Saturday, March 03, 2007

Breaking News! - "Schoolroom" Found!!

I'm so jazzed, I can hardly stand it!

Over on my author web site (, I recently revamped my Stealth and Wealth contest. I think it's been up for only a little over a week. The contest features various stolen paintings with a matching game to their artist. Norman Rockwell's "Russian Schoolroom," one of the featured stolen paintings has JUST been found! You'll never guess who had the Rockwell that's been missing since 1973--the famous movie director, Steven Spielberg!!!

The Associated Press reports that Spielberg bought the painting in 1989 from a legitimate dealer. But last week one of his staff spotted the painting listed on the FBI's "most wanted" art page. The Hollywood director was notified, and he ordered the authorities to be called.
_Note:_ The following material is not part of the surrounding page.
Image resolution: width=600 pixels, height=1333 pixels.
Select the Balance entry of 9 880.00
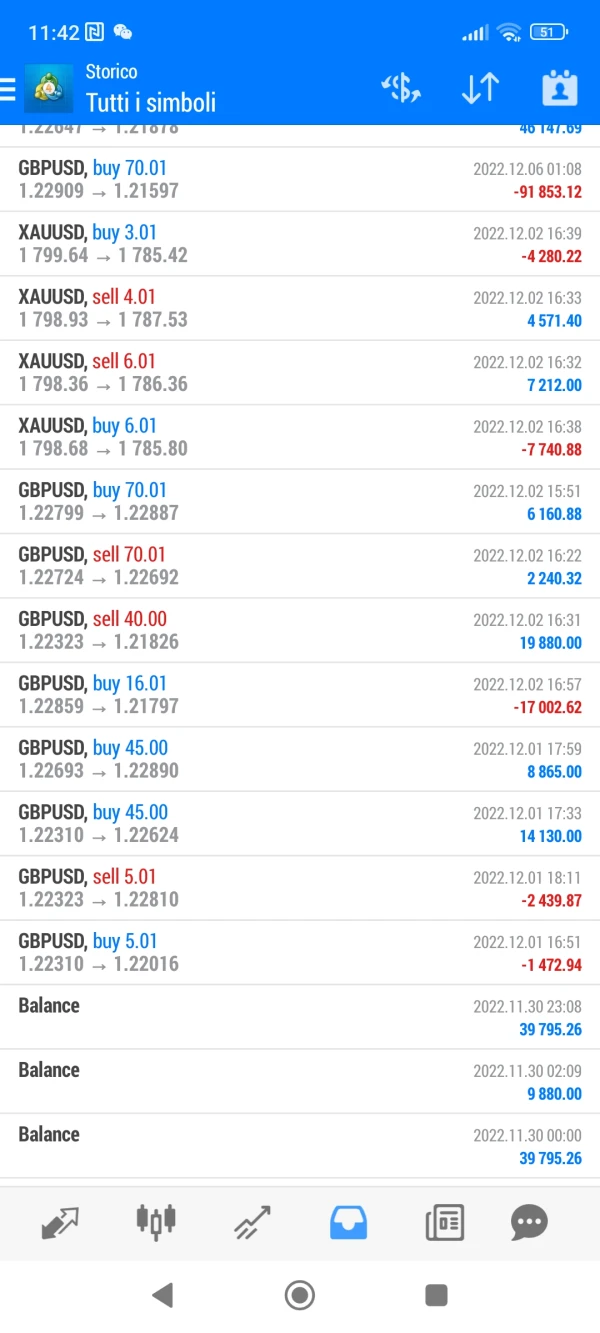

An FBI agent and an art expert examined the painting and found it to be authentic.

The no-longer-missing Rockwell as valued at $700,000. Wow! That's a sizeable chunk of change, but the report says that Spielberg and his staff didn't flinch a second at reporting what they had. Big thumbs up for Mr. Spielberg.
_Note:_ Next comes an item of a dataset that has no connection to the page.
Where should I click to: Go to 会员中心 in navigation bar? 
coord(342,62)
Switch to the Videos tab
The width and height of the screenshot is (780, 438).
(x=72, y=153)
There are oodles of more details about the theft, sightings and disappearances since it was taken over three decades ago, and now the recovery. I find the information fascinating. If you do, too, you can go to this web address and read more:

Hearing about stuff like this is pretty cool in itself, but to me it feels like a validation of the art theft aspects of my stories. FBI agents and civilian experts really do work together, and art really is recovered in the oddest ways.
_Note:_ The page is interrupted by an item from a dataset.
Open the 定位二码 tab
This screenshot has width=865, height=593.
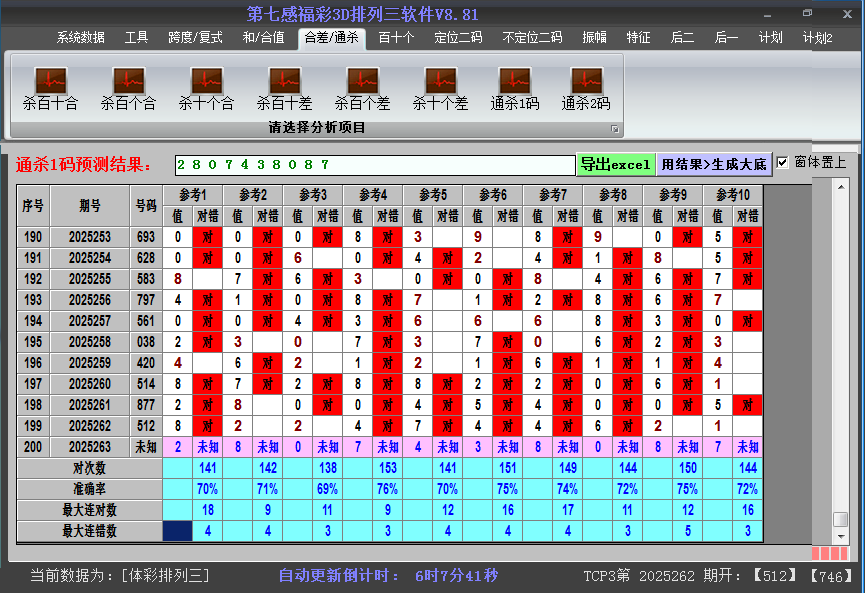[x=458, y=38]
Okay, I need to quit hyperventilating and go watch a tivoed episode of Criminal Minds.


Sally Bradley said...

Okay, Jill, I'm curious. Who do they think stole it? And when was it stolen and from who?

Jill said...

Good questions, Sally. I found no information on who they think stole it. I don't think that's known. It was taken in 1973 in a smash and grab heist from the Clayton Art Gallery in suburban St. Louis. It must have passed through several hands in order to have been auctioned in 1989 to Spielberg through a legitimate dealership. This is fairly typical of the art theft world. Pieces disappear for decades and then are found in unlikely places. Spielberg may get to keep the painting since the Clayton Art Gallery is defunct, and he bought it legitimately.

Sally Bradley said...

Thanks, Jill. And I thought every heist was like something from the movies!